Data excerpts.
- - -

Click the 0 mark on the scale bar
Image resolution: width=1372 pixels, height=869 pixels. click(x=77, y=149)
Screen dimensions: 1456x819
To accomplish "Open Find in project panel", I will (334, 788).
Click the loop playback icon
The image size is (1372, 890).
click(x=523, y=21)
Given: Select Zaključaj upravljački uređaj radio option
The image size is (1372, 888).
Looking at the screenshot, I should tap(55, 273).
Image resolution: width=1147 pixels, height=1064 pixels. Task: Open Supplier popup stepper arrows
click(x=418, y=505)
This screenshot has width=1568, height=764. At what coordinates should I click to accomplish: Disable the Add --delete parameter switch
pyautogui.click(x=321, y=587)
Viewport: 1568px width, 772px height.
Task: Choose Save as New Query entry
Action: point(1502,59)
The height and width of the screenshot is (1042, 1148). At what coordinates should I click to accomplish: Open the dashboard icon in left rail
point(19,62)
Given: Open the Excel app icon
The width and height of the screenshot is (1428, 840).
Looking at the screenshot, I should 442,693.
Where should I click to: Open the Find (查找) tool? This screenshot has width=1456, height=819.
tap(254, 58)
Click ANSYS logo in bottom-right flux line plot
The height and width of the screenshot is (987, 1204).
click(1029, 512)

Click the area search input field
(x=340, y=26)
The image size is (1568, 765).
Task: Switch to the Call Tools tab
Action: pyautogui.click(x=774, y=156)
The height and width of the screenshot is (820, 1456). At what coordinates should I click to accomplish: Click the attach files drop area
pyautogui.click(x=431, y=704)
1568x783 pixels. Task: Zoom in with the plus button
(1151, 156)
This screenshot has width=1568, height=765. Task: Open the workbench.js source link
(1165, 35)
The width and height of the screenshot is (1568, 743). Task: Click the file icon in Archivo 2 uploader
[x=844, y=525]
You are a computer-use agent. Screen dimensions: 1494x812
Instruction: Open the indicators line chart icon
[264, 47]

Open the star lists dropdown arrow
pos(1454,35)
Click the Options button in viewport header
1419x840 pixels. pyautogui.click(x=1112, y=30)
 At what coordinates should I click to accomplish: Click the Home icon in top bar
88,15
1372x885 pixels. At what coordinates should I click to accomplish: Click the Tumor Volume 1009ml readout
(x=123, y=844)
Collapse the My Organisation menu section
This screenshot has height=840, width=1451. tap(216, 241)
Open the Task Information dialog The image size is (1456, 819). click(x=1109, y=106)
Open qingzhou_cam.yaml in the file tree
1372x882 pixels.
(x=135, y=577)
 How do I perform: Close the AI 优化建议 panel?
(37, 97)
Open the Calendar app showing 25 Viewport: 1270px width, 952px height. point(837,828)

- - -

Aim of the exercise.
Having read the entries, repeat them all exactly.

Result of this exercise.
Click the 0 mark on the scale bar
Image resolution: width=1372 pixels, height=869 pixels. click(x=77, y=149)
Screen dimensions: 1456x819
To accomplish "Open Find in project panel", I will (334, 788).
Click the loop playback icon
The image size is (1372, 890).
click(x=523, y=21)
Given: Select Zaključaj upravljački uređaj radio option
The image size is (1372, 888).
Looking at the screenshot, I should tap(55, 273).
Image resolution: width=1147 pixels, height=1064 pixels. Task: Open Supplier popup stepper arrows
click(x=418, y=505)
This screenshot has width=1568, height=764. At what coordinates should I click to accomplish: Disable the Add --delete parameter switch
pyautogui.click(x=321, y=587)
Viewport: 1568px width, 772px height.
Task: Choose Save as New Query entry
Action: point(1502,59)
The height and width of the screenshot is (1042, 1148). At what coordinates should I click to accomplish: Open the dashboard icon in left rail
point(19,62)
Given: Open the Excel app icon
The width and height of the screenshot is (1428, 840).
Looking at the screenshot, I should 442,693.
Where should I click to: Open the Find (查找) tool? This screenshot has width=1456, height=819.
tap(254, 58)
Click ANSYS logo in bottom-right flux line plot
The height and width of the screenshot is (987, 1204).
click(1029, 512)

Click the area search input field
(x=340, y=26)
The image size is (1568, 765).
Task: Switch to the Call Tools tab
Action: pyautogui.click(x=774, y=156)
The height and width of the screenshot is (820, 1456). At what coordinates should I click to accomplish: Click the attach files drop area
pyautogui.click(x=431, y=704)
1568x783 pixels. Task: Zoom in with the plus button
(1151, 156)
This screenshot has width=1568, height=765. Task: Open the workbench.js source link
(1165, 35)
The width and height of the screenshot is (1568, 743). Task: Click the file icon in Archivo 2 uploader
[x=844, y=525]
You are a computer-use agent. Screen dimensions: 1494x812
Instruction: Open the indicators line chart icon
[264, 47]

Open the star lists dropdown arrow
pos(1454,35)
Click the Options button in viewport header
1419x840 pixels. pyautogui.click(x=1112, y=30)
 At what coordinates should I click to accomplish: Click the Home icon in top bar
88,15
1372x885 pixels. At what coordinates should I click to accomplish: Click the Tumor Volume 1009ml readout
(x=123, y=844)
Collapse the My Organisation menu section
This screenshot has height=840, width=1451. tap(216, 241)
Open the Task Information dialog The image size is (1456, 819). click(x=1109, y=106)
Open qingzhou_cam.yaml in the file tree
1372x882 pixels.
(x=135, y=577)
 How do I perform: Close the AI 优化建议 panel?
(37, 97)
Open the Calendar app showing 25 Viewport: 1270px width, 952px height. point(837,828)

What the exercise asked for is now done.